Побывал я и в Шереметьевской школе. По предложению Людмилы Ивановны, учительницы литературы, я и Аля Скобелева выступили в ее подшефном 10-м классе с рассказами об учебе в высшей школе и ответили на вопросы учеников. Мы стали их ближайшим будущим. Встретились в учительской и с Алевтиной Алексеевной, которая так и работала завучем школы. Прошло полгода, а жизнь нас, выпускников, уже заметно изменила. Школьное время стало восприниматься критически не только мною. Мы росли, становились более реалистичными, но в душе покрывались, по прежнему, все тем же школьным «романтическим одеялом». И Аля оставалась все такой же милой, но что-то, мое ленинградское, стало отодвигать ее от меня. Я в ней этого нового, высокого, образа, какой-то мечты уже не находил. Но она оставалась той девушкой, которой я еще год назад писал стихи. Появились сомнения. С другой стороны, нельзя же было жить всю жизнь в обнимку с мечтой как с Александровской колонной? Сомнения не разрешались и мучили.
Вернувшись с каникул, все мы почувствовали, что соскучились по друзьям, по Ленинграду и, как ни странно, по анатомке. Начались занятия по более сложным разделам анатомии: спланхнологии (внутренние органы), сосуды, нервная система и прочее. Это было сложнее, но ведь и мы уже стали другие, более опытные.

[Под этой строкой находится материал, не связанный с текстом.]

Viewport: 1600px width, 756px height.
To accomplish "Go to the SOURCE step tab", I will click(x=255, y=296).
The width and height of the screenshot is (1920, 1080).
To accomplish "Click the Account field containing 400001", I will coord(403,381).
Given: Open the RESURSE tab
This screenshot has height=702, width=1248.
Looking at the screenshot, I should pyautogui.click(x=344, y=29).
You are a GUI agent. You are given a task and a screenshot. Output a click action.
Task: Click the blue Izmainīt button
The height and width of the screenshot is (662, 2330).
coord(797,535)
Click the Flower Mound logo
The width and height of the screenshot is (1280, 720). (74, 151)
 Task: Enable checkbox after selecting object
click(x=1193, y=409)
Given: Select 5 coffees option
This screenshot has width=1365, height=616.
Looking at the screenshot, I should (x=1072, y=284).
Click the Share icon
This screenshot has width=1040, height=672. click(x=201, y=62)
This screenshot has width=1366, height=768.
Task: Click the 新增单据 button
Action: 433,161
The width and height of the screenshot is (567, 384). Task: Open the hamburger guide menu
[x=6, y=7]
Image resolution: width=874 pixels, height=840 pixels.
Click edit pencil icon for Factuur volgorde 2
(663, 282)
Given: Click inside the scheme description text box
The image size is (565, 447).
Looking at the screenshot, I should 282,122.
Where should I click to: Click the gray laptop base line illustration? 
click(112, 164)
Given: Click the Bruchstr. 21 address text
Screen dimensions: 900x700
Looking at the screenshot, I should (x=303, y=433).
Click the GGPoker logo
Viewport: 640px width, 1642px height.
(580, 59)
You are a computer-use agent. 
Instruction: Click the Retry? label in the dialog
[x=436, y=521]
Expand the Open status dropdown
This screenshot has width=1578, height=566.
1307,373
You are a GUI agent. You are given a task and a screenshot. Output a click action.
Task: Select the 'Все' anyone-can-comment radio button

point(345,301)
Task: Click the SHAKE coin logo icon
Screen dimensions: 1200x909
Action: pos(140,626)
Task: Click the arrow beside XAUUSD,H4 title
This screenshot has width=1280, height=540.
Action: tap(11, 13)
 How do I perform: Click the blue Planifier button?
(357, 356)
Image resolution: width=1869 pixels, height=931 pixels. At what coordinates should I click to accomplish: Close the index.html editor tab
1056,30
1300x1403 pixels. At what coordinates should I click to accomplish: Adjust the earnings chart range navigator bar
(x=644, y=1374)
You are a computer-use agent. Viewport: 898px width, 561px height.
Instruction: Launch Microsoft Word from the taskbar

Нас, слушателей, периодически стали ставить в караул по академии. Это входило в обязанности караульной роты, имевшей свое помещение. А нас привлекали к этому, наверное, чтобы прививать навыки дежурной службы и обращения с оружием. Дежурства были ночные: с 17.00 до 8.00. Заступали в караул прямо после занятий и после окончания дежурства вновь шли на занятия. В дежурном помещении стояли нары, было душно, пахло ружейным маслом, сапогами и портянками. Разводящий – сержант – отводил к охраняемому объекту (обычно, это были секретные библиотеки, склады и т. п.), здесь производилась смена караула в соответствии с Уставом караульной службы, и начиналось двухчасовое дежурство. Затем 2 часа можно было отдохнуть на нарах и снова, как говориться, – ружье на ремень. Выдавалась тяжеленная винтовка Мосина образца 1891 г. и патроны к ней. Хлопотное дело, к которому нужно было как то привыкнуть.
Однажды в феврале я охранял секретную библиотеку. В помещении, это был длинный коридор с опечатанными дверями, было очень тепло и душно – батареи были огненными, а окна закрытыми. Ни стула, ни стола, ни подоконника. Я ходил-ходил по коридору, невыносимо хотелось спать. Тишина давила. И через час я заснул: видимо, прислонился к стене с ружьем в руках, сполз и так и сидел на полу в обнимку с винтовкой. Разбудили меня разводящий и сменщик мой – Игорь Стримовский. Оказывается, они, не дождавшись ответа на звонок, открыли дверь в библиотеку, нашли меня спящим (это было не трудно), растолкали, забрав винтовку на всякий случай, и вывели на улицу. Сменщик остался. Только оказавшись на морозном воздухе, причем не сразу, я понял, что что-то произошло. Я был без оружия! Только перед караульным помещением сержант отдал мне винтовку и объяснил, что же произошло. Сон на посту с оружием в руках! Это означало увольнение из Академии. Тем более, что накануне уже был подобный случай, там слушателя спасло только то, что он был кандидат в стипендиаты. Разводящий сказал, что не будет докладывать о происшествии. Пожалел меня. Оказалось, это был тот мой сосед по палате в инфекционном отделении, где я лежал с ангиной и с которым я делился компотом. Он не забыл меня.